_EXERCISE BRIEF_
Every record below is to be copied exactly, with its images omitted.
>>>
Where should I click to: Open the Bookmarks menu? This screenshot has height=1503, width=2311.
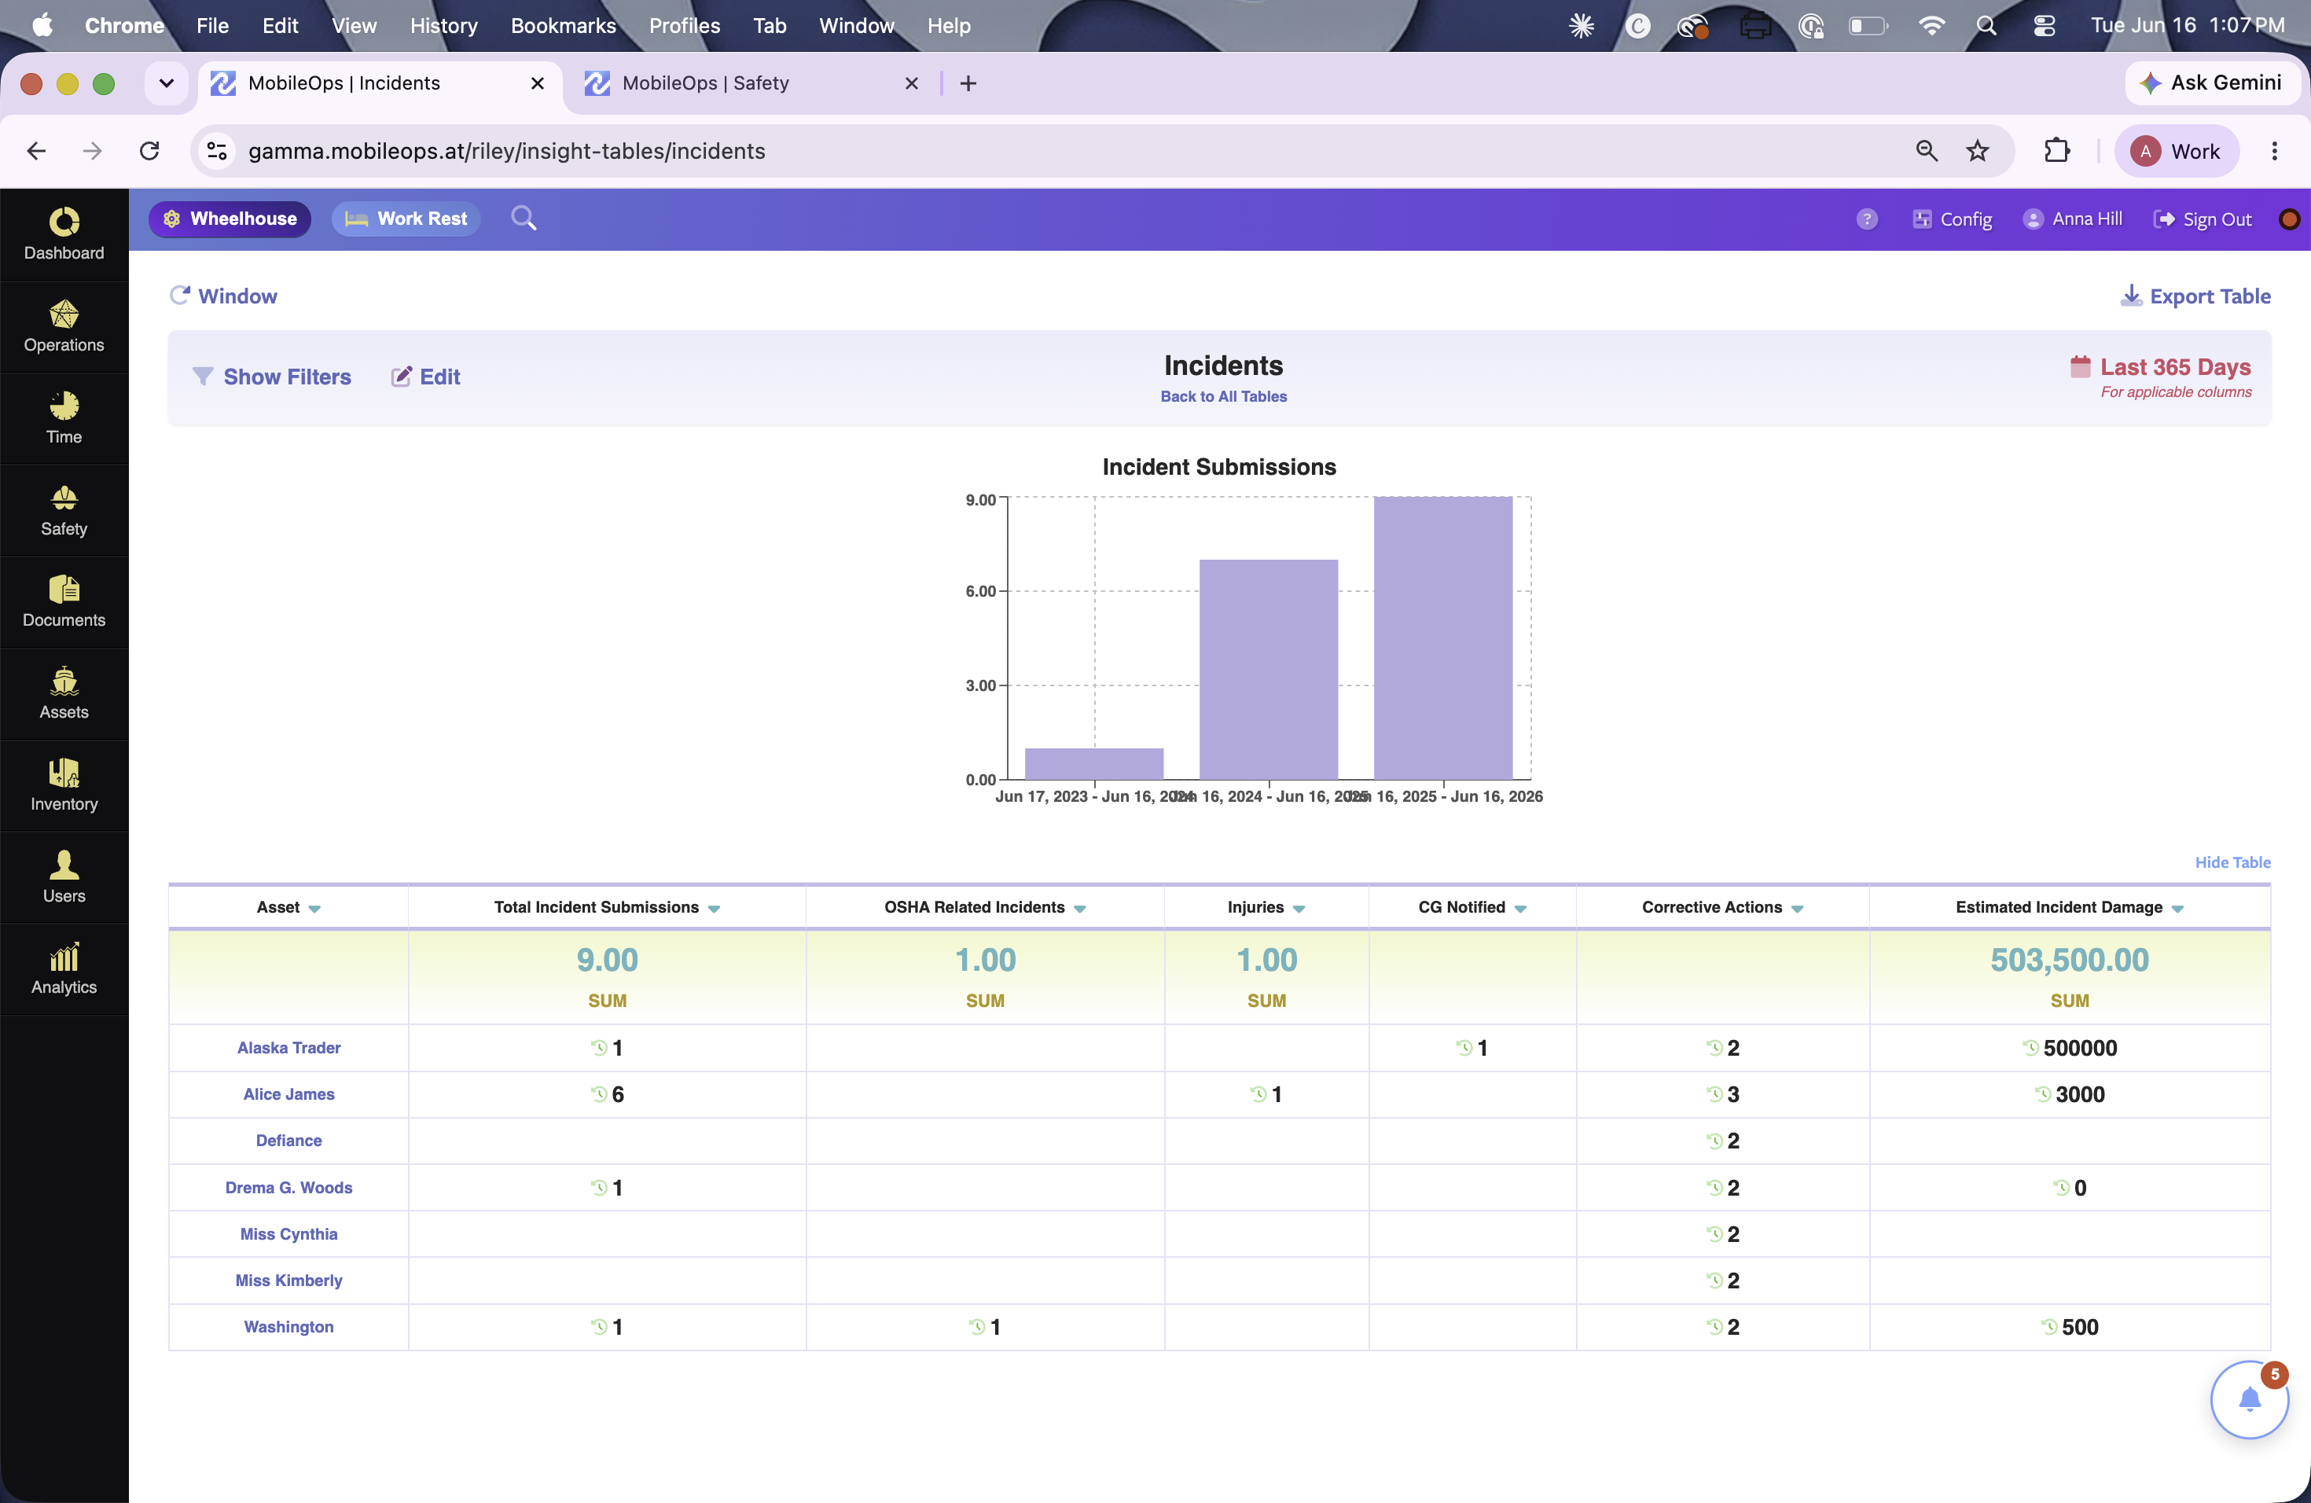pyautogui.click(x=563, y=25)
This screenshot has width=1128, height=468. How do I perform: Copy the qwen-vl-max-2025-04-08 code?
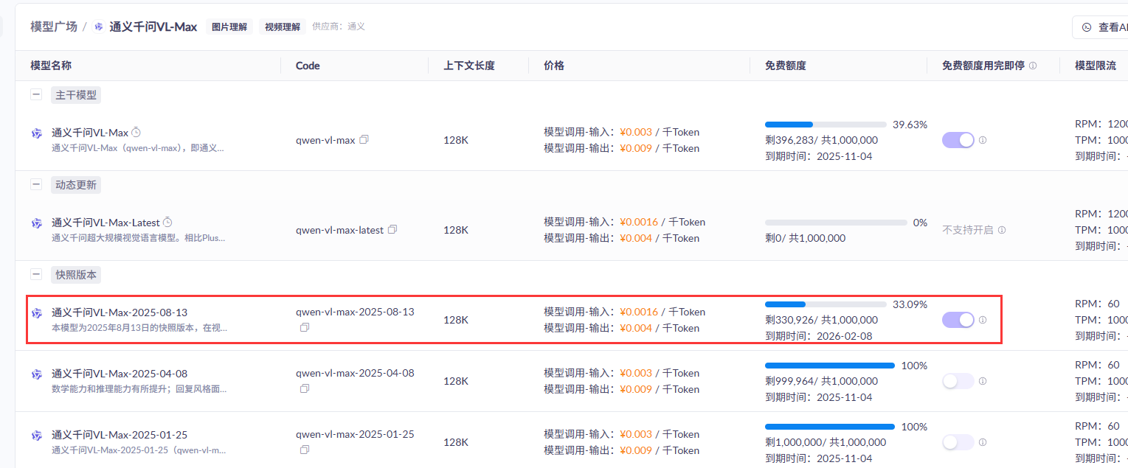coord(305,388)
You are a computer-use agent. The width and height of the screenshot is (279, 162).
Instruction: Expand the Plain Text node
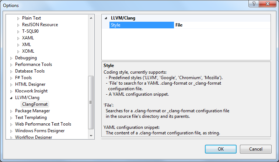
<<<
_WRITTEN SOLUTION_
Where should I click to: Open the Bookmarks menu? This screenshot has height=1503, width=2311.
pyautogui.click(x=563, y=25)
This screenshot has width=1128, height=468. How do I perform: Copy the qwen-vl-max-2025-04-08 code?
coord(305,388)
You are a computer-use agent. The width and height of the screenshot is (279, 162).
Instruction: Expand the Plain Text node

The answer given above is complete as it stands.